First QTL file (.qtlpos)
In the first QTL file (see tab below), each QTL is characterized by its estimated position in cM (pos) on a chromosome (chr), and the identification of the parent carrying the favorable allele (all+). The information on the confidence interval, i.e. the interval which is likely to include the QTL position (CI min and CI max), will be considered in a future version and therefore can be left empty.
QTL | chr | pos | CI min | CI max | all+ |
---|---|---|---|---|---|
QTL1 | 1 | 70.0 | a | ||
QTL2 | 2 | 55.0 | b/c |
QTL: name of the QTL, without blank in character chain.
chr: index (numerical value) of the chromosome where the QTL is located.
pos: estimated QTL position coming from the QTL detection results.
all+: identification of the parental allele(s) considered as being favorable. For QTL1, the favorable allele "a" refers to the parental line named "IL1" (see columns "P1"/"P2" of the genotype/pedigree file).
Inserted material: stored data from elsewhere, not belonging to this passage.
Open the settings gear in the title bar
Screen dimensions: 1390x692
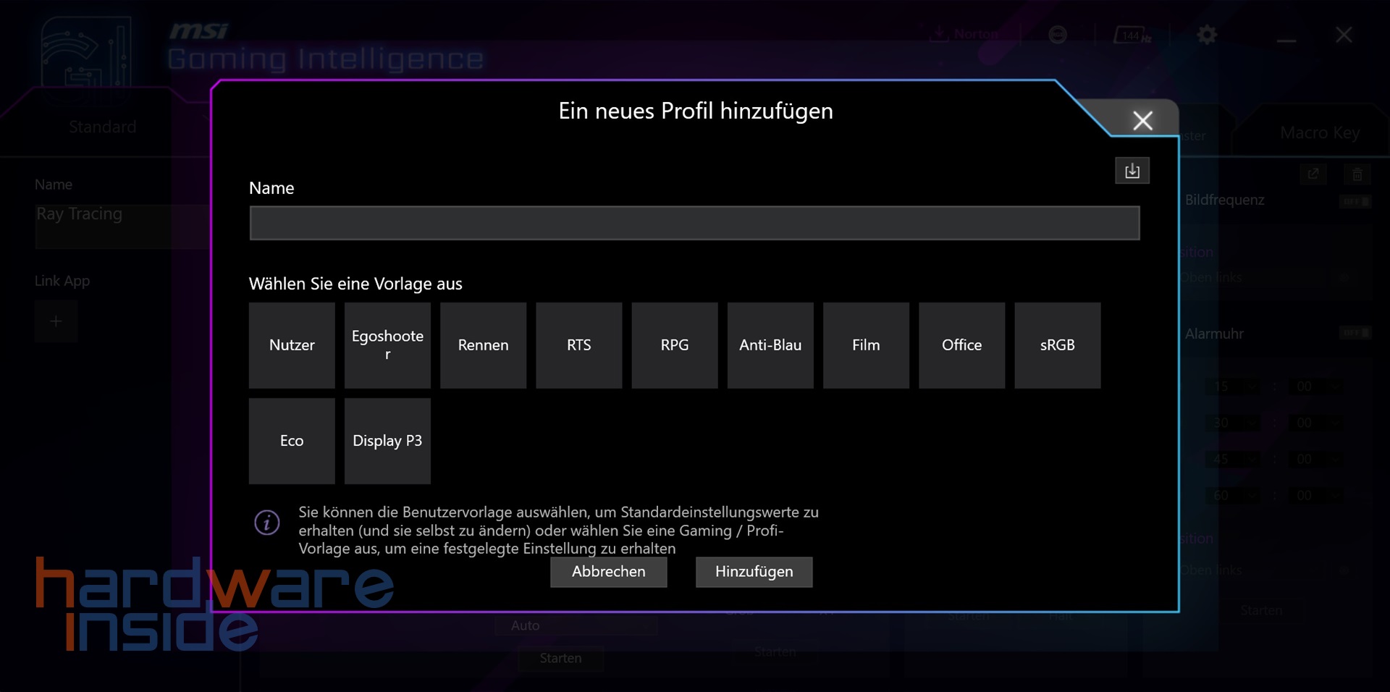point(1206,35)
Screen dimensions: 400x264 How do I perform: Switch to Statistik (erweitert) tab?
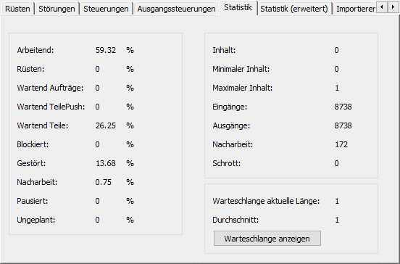click(x=294, y=9)
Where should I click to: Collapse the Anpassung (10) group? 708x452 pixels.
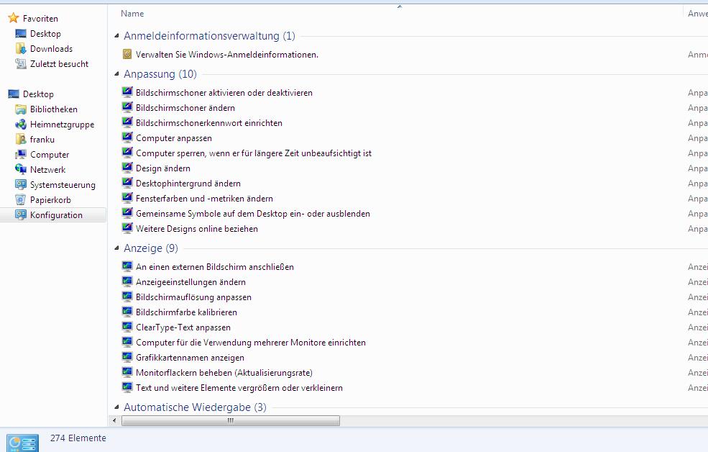117,74
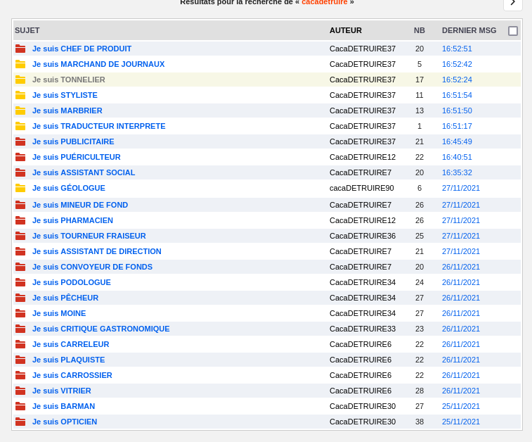Toggle the select-all checkbox in table header

pyautogui.click(x=513, y=31)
For QTL2, "b/c" refers to parental lines (IL2 and IL3) which can be considered as favorable relatively to other parental lines.
Second QTL file
In the second file, either .qtll or .qtln or .qtlw (described in the 3 respective tabs below), the QTL region is defined respectively as, an explicit list of marker names, a number of flanking markers, or a window defined on either side of the QTL position.
A list of markers explicitly assigned to each QTL
QTL | mrk_list |
---|---|
QTL1 | Marker1 Marker2 Marker3 Marker4 |
QTL2 | Marker5 Marker6 Marker7 Marker8 Marker9 |
QTL: names of the QTLs, without blank in character chain, and have to appear in the same order than those in the qtlpos file.
mrk_list: list of marker names that have to match those in the map file.
Number of flanking markers. Markers closest to the QTL position are taken from the map file. This implies that the resulting set of marker might not include both side of the QTL position.
QTL | mrk_nb |
---|---|
QTL1 | 4 |
QTL2 | 5 |
QTL: names of the QTLs, without blank in character chain, and have to appear in the same order than those in the qtlpos file.
mrk_nb: integer value indicating for each QTL the number of flanking markers.
Genetic distance defined on either side of the QTL position set in the qtlpos file. The marker set consists of the markers from the map file included in the resulting window.
QTL | window |
---|---|
QTL1 | 30 |
QTL2 | 20.5 |
QTL: names of the QTLs, without blank in character chain, and have to appear in the same order than those in the qtlpos file.
window: genetic distance in cM.
Note:
- Never change the header field names.
- It is recommended to code parental alleles ("all+" column) by only one character (e.g. a, A, b, 1 ...).
- For numerical values, use decimal point (e.g. 0.00) and not decimal comma (e.g. 0,00).
- Every file must be in plain-text, tab-delimited format. So, use tabulation and not spaces between fields.
- The markers names in the .qtll file must match those in the map file.
- Both QTL information files have to share the same base name as the map file (e.g. maize.map, maize.qtlpos and maize.qtll).